A moderately successful writer – who secretly dislikes the ostentatious biographies he pens – he considers his style to be one of pure utility. Unlike the trendy boys-about-Soho who trot about in Day Glo espadrilles, he only wears navy and stone and complains that the adoption of the style by the “TopMan generation” has neglected the humble history of “what is essentially, a peasant’s shoe.”
Though he claims to despise brands, showing-off and “ridiculous” displays of wealth, he sits by the pool in Orlebar Brown before buying the most expensive Bordeaux he can find for a local community barbecue, where he talks airily to an alluring brunette about taking a boat out the next day, “for the hell of it.”
The Tod’s Driving Shoe Man
The Tod’s Driving Shoe Man never holidays in the same place. “Why bother?” he says to his wife “if we can afford to go anywhere we like?” He started his Tod’s collection in Capri, where he noted everyone at the Quisisana Hotel wearing a pair with some easy fitting linen chinos; since then, he has credited himself for taking Italian style to other parts of the world.
He engages with Tod’s attractive store staff needlessly and with overbearing familiarity, touching the ladies’ hair with his sovereign-ringed, cigar-scented fingers; “I must be your best customer” he grins.
He is a sartorial magpie, at first engaging in ludicrous mockery of anything different and then declaring his ‘discovery’ some time later. His iPad purchase was a classic example of this; once it was “pointless” now it’s “the best thing a man can own.”
He spends a great deal of his holiday time on the phone to his office, kicking about in the sand at some $1000 a night hotel where his wife spends the whole afternoon with a masseuse, removing the “stresses of her life.”
The Jil Sander Sandals Man
The Jil Sander Sandals Man calls himself a backpacker; but it is a claim that wears thin for his bright-eyed twenty-something female travelling companions, each time he turns left after the jet bridge.
Long-haired and trampish, he cuts an anachronistic figure in First Class, although his confident air and Breitling Emergency provide the required reassurances. Skilled in manipulation – and still yet to outgrow his quasi-rebellious hypocritical existence – he plies the girls with poetry, environmentalist ire, guitars and open fires, talking of his “pain” and their “beauty.” He fails to mention his Harvard education, and his father’s private equity firm – for these would be admittances that would inspire doubt in even the most dedicated disciple – and particularly ignores what he refers to as his “material crap.”
It was on a humid night in Borneo, under the stars, that Daniela discovered his discarded Jil Sander sandals outside the tent in which he was ‘wooing’ Alejandra.
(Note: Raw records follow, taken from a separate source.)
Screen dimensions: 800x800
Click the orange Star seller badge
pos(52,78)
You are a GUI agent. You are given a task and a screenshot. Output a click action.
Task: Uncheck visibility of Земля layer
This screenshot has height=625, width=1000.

And it would not be until East Timor, when Alejandra was excluded from the evening’s merrymaking, that his Goyard washbag and Vuitton wallet, packed with priority memberships and private bank cards, would expose him fully.
The Stemar Ascoli Man
The Stemar Ascoli Man is a quiet, somewhat contradictory individual; a family man who stands alone on the shore; a wealthy ex-accountant with a flair for style. He once claimed he never wanted to retire, and as he approaches the end of his fourth retirement year – spent aboard Silversea Cruises and Caribbean beaches where he browned like a nut – he contemplates the uncomfortable truth that he might well have been right.
A smart, well-dressed septuagenarian with slicked silver-hair, high-rise tailored cream linen trousers from Brioni – which he always wears with a woven leather belt – and fully-fitted shirts, he is a Saga poster boy. Wearing his Persol sunglasses to dinner, he looks vaguely Mafioso – helped by his Stemar Ascolis – and it is in public that his quietness commands the most respect.
He talks with his son about setting up a business using “spare cash”, but is rebuffed by his heir who tells him to enjoy his “earned retirement.” He shuffles about Dubrovnik and Corfu behind his ebullient wife and her newly-made cruising friends, ignoring her pleas to “mingle with the men” who have disappeared into a tavern. Instead, he wanders into millineries and antique shops, asking the local businesspeople about current trade and cashflows.